Eric Noulard wrote:
> Hi all,
>
> I've recently discovered a "possible" bug
> only occuring with a system running xenomai-patched kernel.
>
> I have set up a machine (dual-core intel machine).
> The machine is installed with a Fedora Core 6 and
> may be booted (test purpose) with different kernel:
>
> 1) linux 2.6.20-0119.rt8
> which is an Ingo Molnar precompiled preempt-rt patched kernel
> you may find it there:
> http://people.redhat.com/mingo/realtime-preempt/
>
> 2) 2.6.20-xeno-2.3.1-ipipe-1.7-03
> which is a xenomai enabled kernel I've configured and compiled.
>
> My test application is a mixed C/C++ USER-land application
> which currently make no xenomai specific call.
>
> The application core dumps at the end of its execution
> with the xenomai enabled kernel whereas it does not
> with the preempt-rt kernel.
>
> I track down the problem to a misuse of sigaction calls
> which install SIGALARM handler with sa_flags not properly setup.
>
> My code is definitely buggy but I let you know because in the first
> place it was puzzling to have different (but consistent and repeatable)
> behavior
> on different kernel, with core dump using the Xenomai-enabled kernel :((.
>
> You may try it yourself:
>
> gcc -o BadTimerSigHandler TimerSigHandler.c
>
> generates a the buggy binary, while
>
> gcc -DGOOD_SIGHANDLING -o GoodTimerSigHandler TimerSigHandler.c
>
> generates the good one.
>
> I don't really know if it may indicates a xenomai bug or not
> but I would be glad to understand WHY is this.
>
> I mean I know that uninitialized memory have unpredictable consequence
> but here the bug is persistent after rerun, reboot, power cycle etc...
>
>
>
>
> ------------------------------------------------------------------------
>
> #include <stdio.h>
> #include <sys/types.h>
> #include <signal.h>
>
> static int stop = 0;
>
> void
> SignalHandler(int Signal) {
> int pid = getpid();
> printf("Received signal %d.
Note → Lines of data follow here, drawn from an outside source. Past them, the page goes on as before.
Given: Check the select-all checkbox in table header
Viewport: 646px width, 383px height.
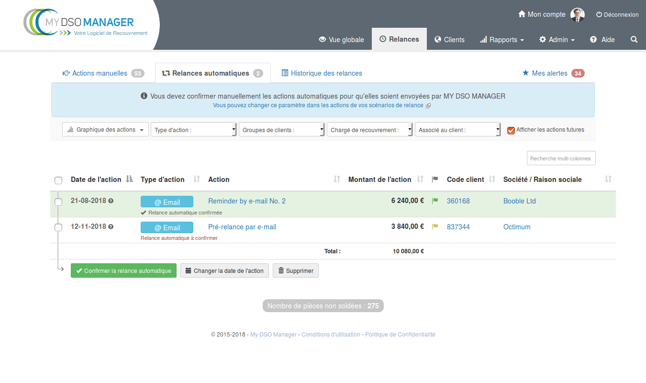Looking at the screenshot, I should [x=58, y=180].
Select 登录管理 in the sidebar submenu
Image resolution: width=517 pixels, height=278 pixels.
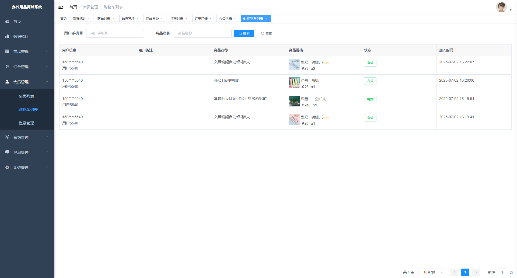click(x=26, y=123)
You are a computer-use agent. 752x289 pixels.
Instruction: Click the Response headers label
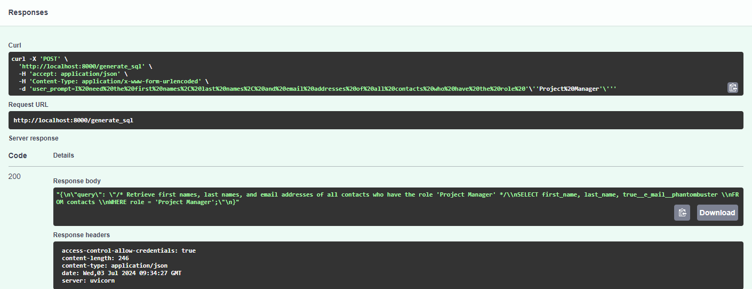(x=82, y=235)
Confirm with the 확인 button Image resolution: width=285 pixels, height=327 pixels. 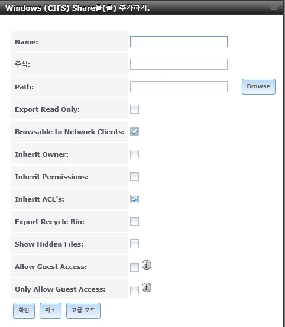click(x=24, y=310)
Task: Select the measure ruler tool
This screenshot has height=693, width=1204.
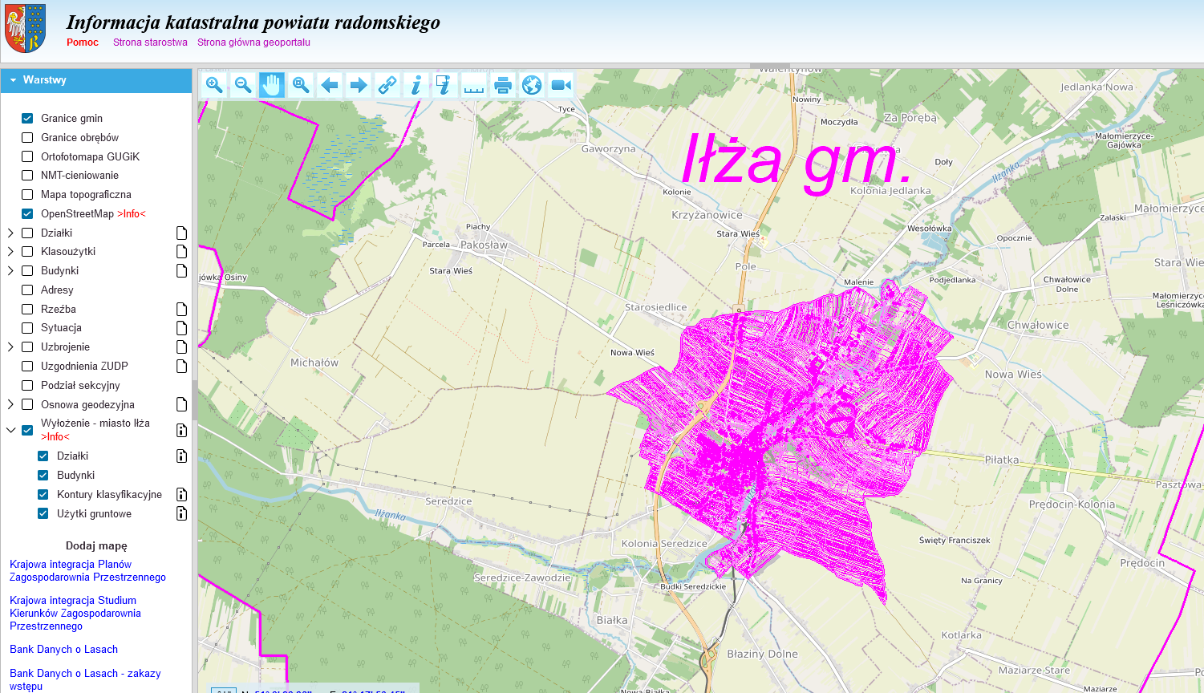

Stopping peacefully.\n", Signal);
> stop = 1;
> }
>
>
> int
> main() {
>
> int i;
> struct sigaction a ;
>
> signal(SIGINT , SignalHandler);
> signal(SIGPIPE, SignalHandler);
>
> a.sa_handler = SignalHandler ;
> sigemptyset(&a.sa_mask);
> #if defined(GOOD_SIGHANDLING)
> a.sa_flags = SA_RESTART;
> #endif
You should initialize sa_flags with the bugous value on your platform,
different platforms, different compilers may lead to a different value
of sa_flags here, possibly preventing us from seeing the bug.